Parmi les sujets journalistiques récurrents des Coupes du monde de football, les articles sur les fantaisies capillaires des sportifs figurent désormais en bonne place. Du côté des sportifs, la surenchère semble de mise et la géométrie des coupes de cheveux le dispute à celle des schémas de jeu en 4-4-2 ou en 4-3-3… Mickaël Caiolas, coiffeur attitré du Français Paul Pogba, qui l’a connu dans son salon d’un centre commercial de la banlieue parisienne, n’hésite pas à traverser l’Europe en avion pour exercer son talent sur Cristiano Ronaldo ou Blaise Matuidi – et le Brésilien Neymar Jr. a emmené pas moins de deux coiffeurs dans ses bagages pour le mondial russe de 2018, l’un dédié à la coupe, l’autre aux couleurs… Qu’il s’agisse de Fabien Barthez, le « divin chauve » embrassé rituellement sur le crâne par Laurent Blanc et par Zinédine Zidane, ses coéquipiers de 1998, ou de l’arbitre italien Pierluigi Collina, la calvitie est elle-même devenue une signature de tête. Le régime de visibilité des footballeurs est certes caractérisé par des marqueurs corporels forts. De la musculature abdominale à des tatouages plus ou moins élaborés, ils sont exhibés à l’occasion de célébrations (interdites) pendant lesquelles les joueurs enlèvent leurs maillots.
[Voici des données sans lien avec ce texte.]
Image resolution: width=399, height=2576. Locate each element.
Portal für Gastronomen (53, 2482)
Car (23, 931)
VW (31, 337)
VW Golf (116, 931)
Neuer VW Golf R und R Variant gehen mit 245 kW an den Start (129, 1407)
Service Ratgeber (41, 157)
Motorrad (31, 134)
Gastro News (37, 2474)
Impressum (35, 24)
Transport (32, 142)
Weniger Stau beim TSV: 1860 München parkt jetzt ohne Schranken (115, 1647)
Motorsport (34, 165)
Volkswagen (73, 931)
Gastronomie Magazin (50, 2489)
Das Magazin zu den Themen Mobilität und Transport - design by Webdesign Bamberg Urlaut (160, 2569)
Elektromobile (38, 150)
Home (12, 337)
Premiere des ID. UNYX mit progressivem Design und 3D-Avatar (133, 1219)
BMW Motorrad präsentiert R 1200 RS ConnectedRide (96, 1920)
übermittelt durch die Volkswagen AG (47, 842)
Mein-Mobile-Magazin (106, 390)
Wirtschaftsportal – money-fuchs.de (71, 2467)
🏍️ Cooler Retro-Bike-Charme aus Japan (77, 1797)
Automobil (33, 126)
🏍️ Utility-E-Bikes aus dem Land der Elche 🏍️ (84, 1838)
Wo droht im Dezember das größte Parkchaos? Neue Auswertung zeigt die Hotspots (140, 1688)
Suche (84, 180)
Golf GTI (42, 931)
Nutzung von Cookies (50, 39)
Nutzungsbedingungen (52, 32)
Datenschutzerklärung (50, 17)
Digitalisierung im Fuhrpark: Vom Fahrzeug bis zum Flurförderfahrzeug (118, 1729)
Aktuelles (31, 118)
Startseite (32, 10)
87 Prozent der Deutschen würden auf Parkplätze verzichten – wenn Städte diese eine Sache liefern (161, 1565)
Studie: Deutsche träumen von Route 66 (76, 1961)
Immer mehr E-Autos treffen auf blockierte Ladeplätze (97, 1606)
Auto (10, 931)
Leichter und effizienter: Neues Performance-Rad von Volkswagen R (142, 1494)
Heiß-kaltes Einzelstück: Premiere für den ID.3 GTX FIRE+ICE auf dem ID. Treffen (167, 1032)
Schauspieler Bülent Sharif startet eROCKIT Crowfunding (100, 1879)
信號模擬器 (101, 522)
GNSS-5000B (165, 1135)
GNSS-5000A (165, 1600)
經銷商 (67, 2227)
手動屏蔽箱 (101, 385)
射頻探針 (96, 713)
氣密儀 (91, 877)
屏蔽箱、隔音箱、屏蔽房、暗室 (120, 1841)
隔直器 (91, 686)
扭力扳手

Mais que nous dit cette sophistication croissante de la construction et de la mise en scène capillaire ? Est-ce seulement un récent symptôme de la société du spectacle telle que la voyait Guy Debord, associé à un des sports les plus mondialisés et monétarisés ? Une célébration extériorisée du corps triomphant dans un espace auquel s’intéressent de plus en plus les sciences sociales et qui a ses spécialistes (voir par exemple le récent numéro de la revue Gégraphie et Cultures) ? La volonté guerrière exposée avec la tête, comme une arme destinée à marquer les esprits, sinon à faire peur ? Ou se joue-t-il autre chose, à travers de nouveaux codes et conventions dans les relations entre sportifs et spectateurs ?

Distinctions.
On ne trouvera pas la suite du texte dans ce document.